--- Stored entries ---
——————————

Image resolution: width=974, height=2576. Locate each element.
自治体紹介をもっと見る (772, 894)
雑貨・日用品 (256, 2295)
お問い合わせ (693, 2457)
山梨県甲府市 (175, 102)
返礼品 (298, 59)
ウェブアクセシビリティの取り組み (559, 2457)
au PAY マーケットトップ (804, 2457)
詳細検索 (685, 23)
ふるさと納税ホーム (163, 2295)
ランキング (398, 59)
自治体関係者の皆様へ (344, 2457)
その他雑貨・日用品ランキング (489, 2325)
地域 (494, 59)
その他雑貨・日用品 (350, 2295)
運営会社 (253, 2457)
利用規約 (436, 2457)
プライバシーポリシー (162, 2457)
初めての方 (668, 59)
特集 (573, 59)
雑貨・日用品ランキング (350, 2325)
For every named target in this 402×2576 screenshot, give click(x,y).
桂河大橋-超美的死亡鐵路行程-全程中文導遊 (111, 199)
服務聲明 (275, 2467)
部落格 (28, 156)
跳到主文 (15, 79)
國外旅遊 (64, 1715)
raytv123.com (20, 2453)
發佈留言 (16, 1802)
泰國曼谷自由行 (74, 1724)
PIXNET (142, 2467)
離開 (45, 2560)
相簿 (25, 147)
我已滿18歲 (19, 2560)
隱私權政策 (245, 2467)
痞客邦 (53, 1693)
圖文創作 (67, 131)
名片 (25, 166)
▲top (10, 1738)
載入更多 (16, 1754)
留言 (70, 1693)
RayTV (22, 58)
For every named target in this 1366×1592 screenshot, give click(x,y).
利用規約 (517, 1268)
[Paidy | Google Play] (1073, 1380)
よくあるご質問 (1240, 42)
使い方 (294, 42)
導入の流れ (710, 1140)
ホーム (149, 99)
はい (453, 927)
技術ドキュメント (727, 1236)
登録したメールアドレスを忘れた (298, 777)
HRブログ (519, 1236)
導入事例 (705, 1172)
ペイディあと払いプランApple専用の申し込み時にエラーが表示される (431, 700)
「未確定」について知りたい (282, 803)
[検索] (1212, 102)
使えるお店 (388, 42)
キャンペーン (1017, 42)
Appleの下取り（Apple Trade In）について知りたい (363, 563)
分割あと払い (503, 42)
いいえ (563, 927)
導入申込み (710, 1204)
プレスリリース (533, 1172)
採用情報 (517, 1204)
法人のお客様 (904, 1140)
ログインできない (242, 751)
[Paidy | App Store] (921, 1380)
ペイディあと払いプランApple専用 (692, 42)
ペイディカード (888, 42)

——————————

--- WHAT YOU SHOULD DO ---
Please write out the lines that run from the one with "自治体関係者の皆様へ (344, 2457)" to the end of the records, both included, exactly as they appear.

--- OUTPUT OF THE TASK ---
自治体関係者の皆様へ (344, 2457)
その他雑貨・日用品ランキング (489, 2325)
地域 (494, 59)
その他雑貨・日用品 (350, 2295)
運営会社 (253, 2457)
利用規約 (436, 2457)
プライバシーポリシー (162, 2457)
初めての方 (668, 59)
特集 (573, 59)
雑貨・日用品ランキング (350, 2325)
For every named target in this 402×2576 screenshot, give click(x,y).
桂河大橋-超美的死亡鐵路行程-全程中文導遊 (111, 199)
服務聲明 (275, 2467)
部落格 (28, 156)
跳到主文 (15, 79)
國外旅遊 (64, 1715)
raytv123.com (20, 2453)
發佈留言 (16, 1802)
泰國曼谷自由行 (74, 1724)
PIXNET (142, 2467)
離開 (45, 2560)
相簿 (25, 147)
我已滿18歲 (19, 2560)
隱私權政策 (245, 2467)
痞客邦 (53, 1693)
圖文創作 (67, 131)
名片 (25, 166)
▲top (10, 1738)
載入更多 (16, 1754)
留言 (70, 1693)
RayTV (22, 58)
For every named target in this 1366×1592 screenshot, give click(x,y).
利用規約 (517, 1268)
[Paidy | Google Play] (1073, 1380)
よくあるご質問 (1240, 42)
使い方 (294, 42)
導入の流れ (710, 1140)
ホーム (149, 99)
はい (453, 927)
技術ドキュメント (727, 1236)
登録したメールアドレスを忘れた (298, 777)
HRブログ (519, 1236)
導入事例 (705, 1172)
ペイディあと払いプランApple専用の申し込み時にエラーが表示される (431, 700)
「未確定」について知りたい (282, 803)
[検索] (1212, 102)
使えるお店 (388, 42)
キャンペーン (1017, 42)
Appleの下取り（Apple Trade In）について知りたい (363, 563)
分割あと払い (503, 42)
いいえ (563, 927)
導入申込み (710, 1204)
プレスリリース (533, 1172)
採用情報 (517, 1204)
法人のお客様 (904, 1140)
ログインできない (242, 751)
[Paidy | App Store] (921, 1380)
ペイディあと払いプランApple専用 (692, 42)
ペイディカード (888, 42)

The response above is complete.